##### Excerpted passage #####

Logically, PNF wanted to be sure that PF was flying with information that looked good to PNF and so that he, PNF, could be sure of what was appearing on PF's panel. (Since monitoring the PF's PFD was a bit of a stretch for PNF.)

Obviously PNF trusted the ADR3/IR3 data and likely didn't understand why PF insisted on flying around with his nose in the air.

Then later, to ensure that he could also conveniently read the ADR3/IR3 data on his PFD, he switched his displays to the same data sources. (Despite the loss of redundancy.)

That is my take on these actions. Sorry about all the acronym soup.:confused:

It seems to me he primarily switched the Air Data source, just taking the Inertial Reference along without any particular reason.

Thank you both for your thoughtful estimates. :ok:

Popular Mechanics: What Really Happened Aboard AF447
 

Popular Mechanics has a new article on its Web site today discussing "What Really Happened Aboard AF447." The article includes the final conversations of the crew, along with analysis. According to the PM version, the captain does finally realize the plane is in a stall, and in the last seconds tries to point the nose down, but they run out of time.

##### Dataset rows #####

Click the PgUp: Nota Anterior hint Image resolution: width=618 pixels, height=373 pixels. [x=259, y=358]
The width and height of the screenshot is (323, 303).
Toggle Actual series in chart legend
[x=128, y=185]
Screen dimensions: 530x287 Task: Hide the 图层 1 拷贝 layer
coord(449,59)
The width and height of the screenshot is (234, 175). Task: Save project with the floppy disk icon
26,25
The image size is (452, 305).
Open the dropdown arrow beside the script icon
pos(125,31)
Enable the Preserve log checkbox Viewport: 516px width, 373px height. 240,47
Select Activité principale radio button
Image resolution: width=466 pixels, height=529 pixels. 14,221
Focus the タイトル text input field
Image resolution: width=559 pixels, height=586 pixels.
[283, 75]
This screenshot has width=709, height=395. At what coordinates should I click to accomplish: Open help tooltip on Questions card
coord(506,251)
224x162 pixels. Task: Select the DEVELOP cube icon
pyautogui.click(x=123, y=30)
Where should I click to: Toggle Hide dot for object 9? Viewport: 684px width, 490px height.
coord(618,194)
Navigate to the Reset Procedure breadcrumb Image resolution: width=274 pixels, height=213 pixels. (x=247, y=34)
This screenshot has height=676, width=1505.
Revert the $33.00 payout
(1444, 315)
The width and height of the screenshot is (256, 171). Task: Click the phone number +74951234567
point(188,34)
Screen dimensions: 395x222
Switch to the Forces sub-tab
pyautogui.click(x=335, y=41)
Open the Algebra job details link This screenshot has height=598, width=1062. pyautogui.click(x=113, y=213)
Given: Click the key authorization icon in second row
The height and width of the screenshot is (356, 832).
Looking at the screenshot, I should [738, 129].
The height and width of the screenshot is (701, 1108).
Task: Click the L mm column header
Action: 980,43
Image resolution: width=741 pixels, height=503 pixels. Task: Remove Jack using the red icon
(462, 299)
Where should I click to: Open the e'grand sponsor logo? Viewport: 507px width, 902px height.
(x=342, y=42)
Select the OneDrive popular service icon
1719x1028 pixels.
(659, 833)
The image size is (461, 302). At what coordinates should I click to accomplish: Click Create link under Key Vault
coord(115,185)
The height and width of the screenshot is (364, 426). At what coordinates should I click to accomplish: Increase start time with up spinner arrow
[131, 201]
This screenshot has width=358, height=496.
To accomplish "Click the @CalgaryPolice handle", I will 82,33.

#####

Exercises:
1 – In the AF447 thread, why did the PNF later switch his own displays to the same data sources? Answer in one to three sentences.
2 – Quote the AF447 thread, starting with "That is my take" and going on through "out of time.".
The data have nothing to do with the AF447 thread.

Answers provided:
1 – He switched them so that he could also conveniently read the ADR3/IR3 data on his PFD. He made the switch despite the loss of redundancy.

2 –
That is my take on these actions. Sorry about all the acronym soup.:confused:

It seems to me he primarily switched the Air Data source, just taking the Inertial Reference along without any particular reason.

Thank you both for your thoughtful estimates. :ok:

Popular Mechanics: What Really Happened Aboard AF447
 

Popular Mechanics has a new article on its Web site today discussing "What Really Happened Aboard AF447." The article includes the final conversations of the crew, along with analysis. According to the PM version, the captain does finally realize the plane is in a stall, and in the last seconds tries to point the nose down, but they run out of time.